I remember piles of broken china and figurines half buried in mounted earth near the small shed by the front porch. I used to sift through them with my young hands, each shattered piece a treasure of discovery.
The farm house was my safe place. I would wake from the chaos of my home, go to the stables, saddle my horse and ride six miles through unfenced terrain until I reached the welcome land that defined my aunt and uncle’s farm. The pond was the first to come into view. It lay quiet on my left, like tea in an unmoved cup. Herds of cows milled behind barbed wire fences on my right, as bright red barns with tall silos beckoned me forward.
I was going away to boarding school. This would be my last visit for a very long time. I was terrified to leave the land and move into an English academy in Vermont, where my days would be alien, structured and organized. I was being sent away for my health. When I neared the barn, I saw my aunt herding cows toward its shadowy interior. I stripped my horse and set her free in the field.
Aunt Ethel, I shouted, I’m leaving for boarding school this week-end.
She barely looked up.
I don’t know when I’ll be back.
She fingered the cloth hankie that slept in the pocket of her apron. Her red print dress hung above black rubber boots, a splash of mud marked her forehead below short curly hair.

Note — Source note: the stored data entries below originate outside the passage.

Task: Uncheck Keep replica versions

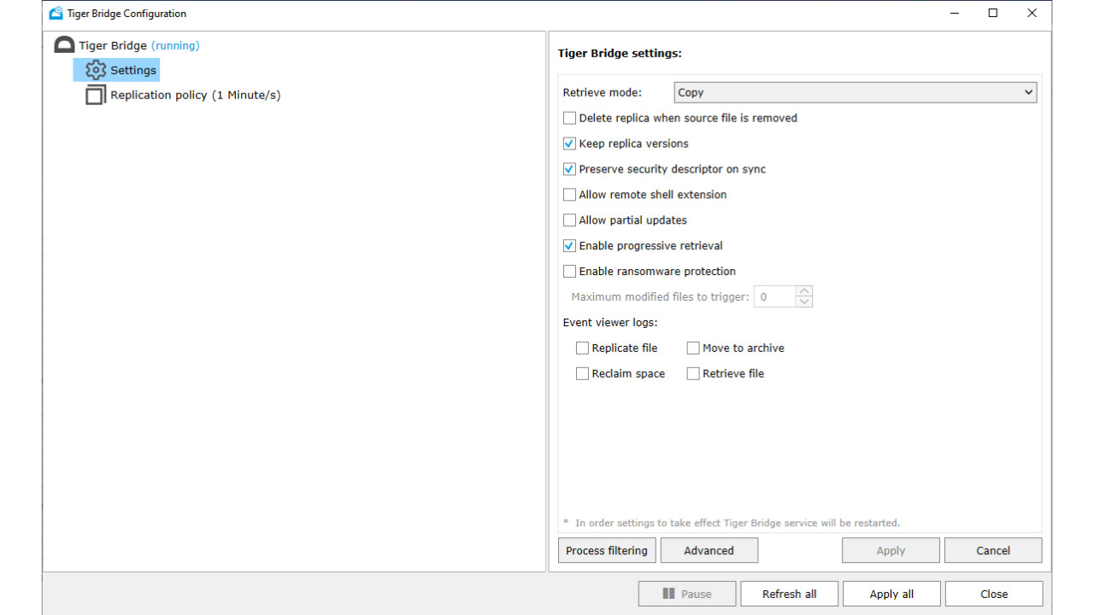Action: (570, 144)
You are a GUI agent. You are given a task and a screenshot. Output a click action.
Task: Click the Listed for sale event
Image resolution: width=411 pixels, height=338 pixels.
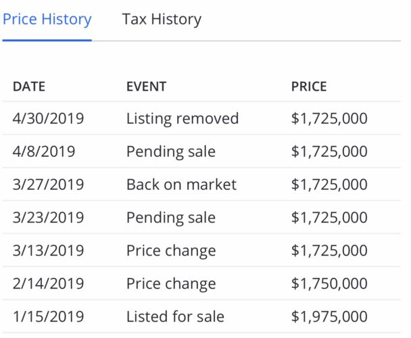pyautogui.click(x=175, y=317)
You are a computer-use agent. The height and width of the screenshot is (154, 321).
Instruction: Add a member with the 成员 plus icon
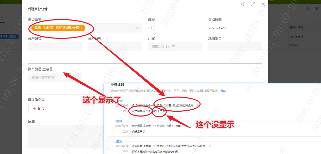coord(152,28)
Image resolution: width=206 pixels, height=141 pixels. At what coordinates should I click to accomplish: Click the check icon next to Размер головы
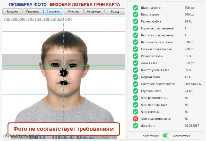[x=135, y=56]
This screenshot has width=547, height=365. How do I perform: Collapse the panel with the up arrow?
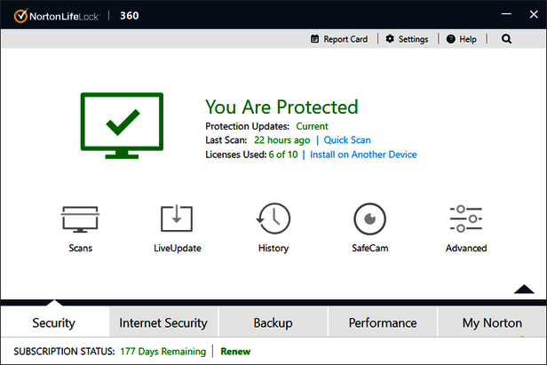coord(524,289)
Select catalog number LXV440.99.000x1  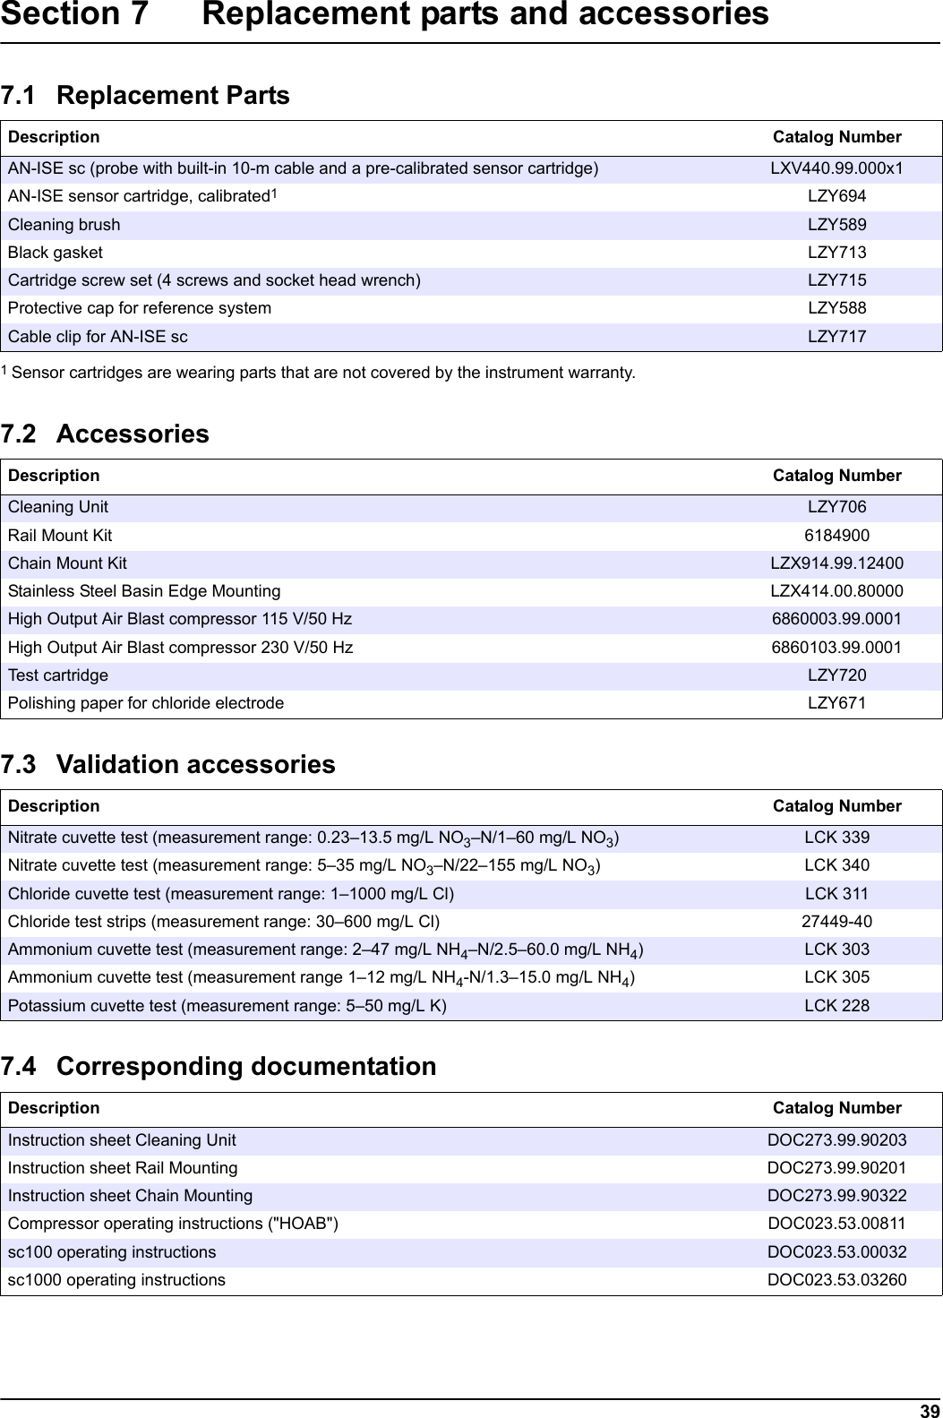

She slapped the rump of a cow into the stall and motioned me inside.
Don’t go givin’ yourself airs now, she said, Just cause you’re going to that fancy boarding school. Don’t come home callin’ horse shit, manure.

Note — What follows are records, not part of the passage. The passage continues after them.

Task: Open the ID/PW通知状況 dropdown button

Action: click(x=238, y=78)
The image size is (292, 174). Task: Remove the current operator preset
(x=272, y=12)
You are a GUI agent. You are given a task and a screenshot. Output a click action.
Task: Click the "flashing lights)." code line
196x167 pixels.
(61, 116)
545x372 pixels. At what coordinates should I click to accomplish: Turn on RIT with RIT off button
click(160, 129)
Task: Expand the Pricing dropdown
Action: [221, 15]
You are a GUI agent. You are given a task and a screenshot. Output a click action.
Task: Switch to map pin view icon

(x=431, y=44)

My heart ached at the thought of leaving. I did not want to be ripped from the four a.m. mornings, when we turned on the radio and danced around the barn together; me balanced on my uncle’s boots, Aunt Ethel squirting warm milk into the mouths of the barn cats, who were lined up waiting and mewing. I did not want to leave the symphony of clocks that ticked and chimed in every room of the house. I wanted to keep smelling black tea served in blue willow cups that warmed my fingers each afternoon. I wanted to keep seeing their reflection in the polished silver sugar bowl that sat on the large oak table.
I put my arm around her.
I’ll come back, I promised.
No, you won’t, she said. Once kids go away, they’re gone. Too bad though. You were the best of the lot.
I lifted the handle on the egg basket and walked to the hen house. Warm tears splashed against soiled brown eggs, as I carefully lifted each one from the safety of its nest. I fingered their fragile vulnerability, as I positioned them layer by layer inside the cold metal wiring of the basket.